After you fill it out, the bank will let you know within a business day or two whether or not you were accepted. If your credit card application was accepted, you will be sent your new credit card in the mail! I would personally use my home or some other secure address, just because I personally don’t trust Columbia Student Mail for super-confidential mail like that (identity theft whomst?).

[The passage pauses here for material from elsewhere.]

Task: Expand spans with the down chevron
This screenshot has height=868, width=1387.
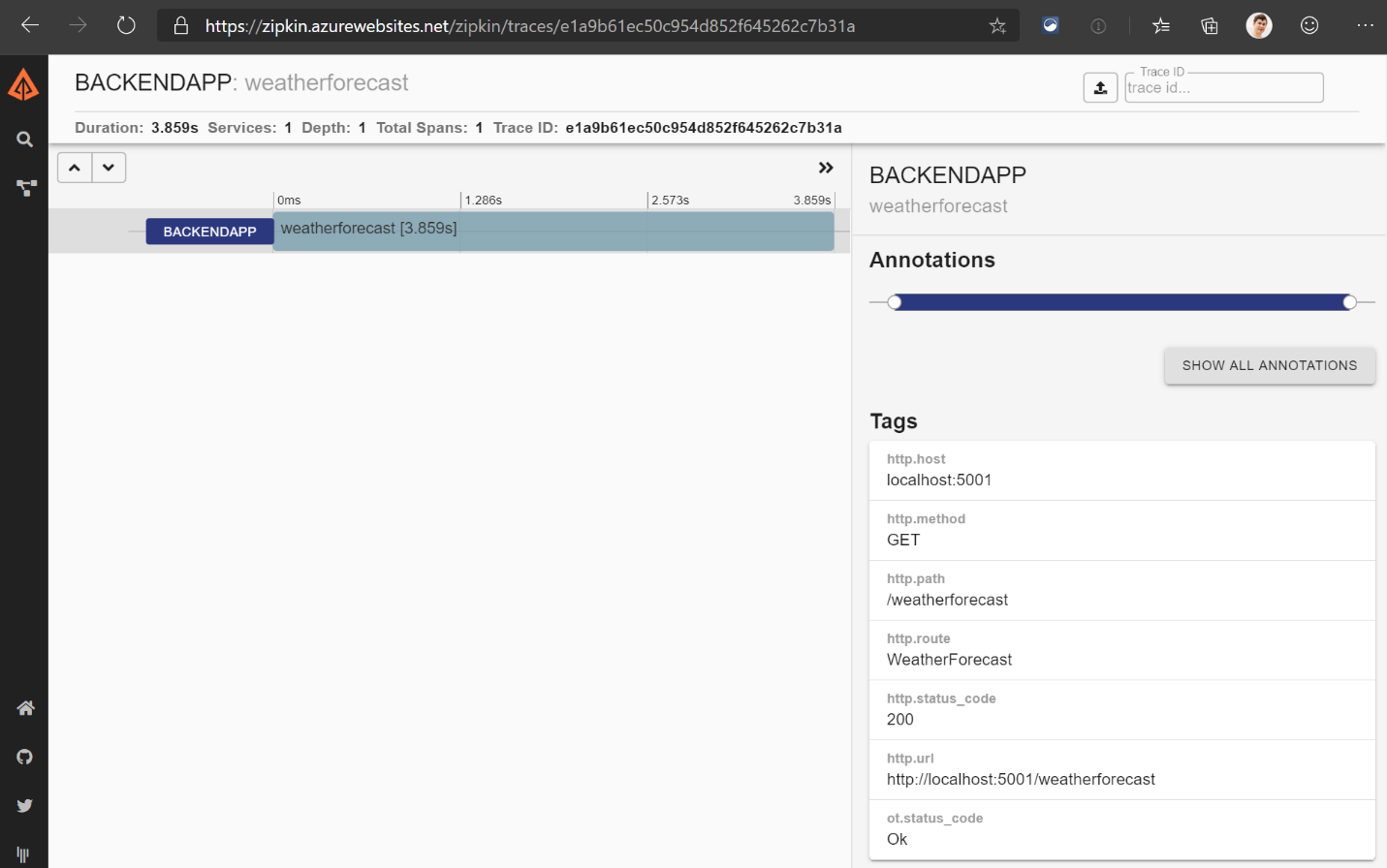Action: pyautogui.click(x=109, y=168)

How do I use a credit card?

There are three things to factor in when using your credit card:

  1. First, you want to use your credit card to make relatively small purchases, at least relation to your credit limit. This is because part of your credit score depends on how much of your credit you’re using. The rule of thumb is to use no more than 30% of the credit limit. So like, if I have a $1000 credit limit, I would want to make a max purchase of $300, but preferably smaller.
  2. Next, you want to also make sure you pay back your credit balance on time. This is related to making relatively small purchases – make sure you’re not buying some extravagant designer handbag or something that you know you won’t be able to pay back off your credit card!
  3. Optional: You can also factor in what you get rewards for. For example, if I only got cashback rewards for groceries, I would rather use $10 of credit at Westside than Pressed Juicery.

So for example, say I’m going to Soho on a shopping trip with a credit cards that gives me rewards for dining. I would use my debit card if I want to buy a $50 top from Reformation, but I would use my credit card if I wanted to buy myself a small $5 dessert. That way, I could make sure pay back my dessert and get rewards for it.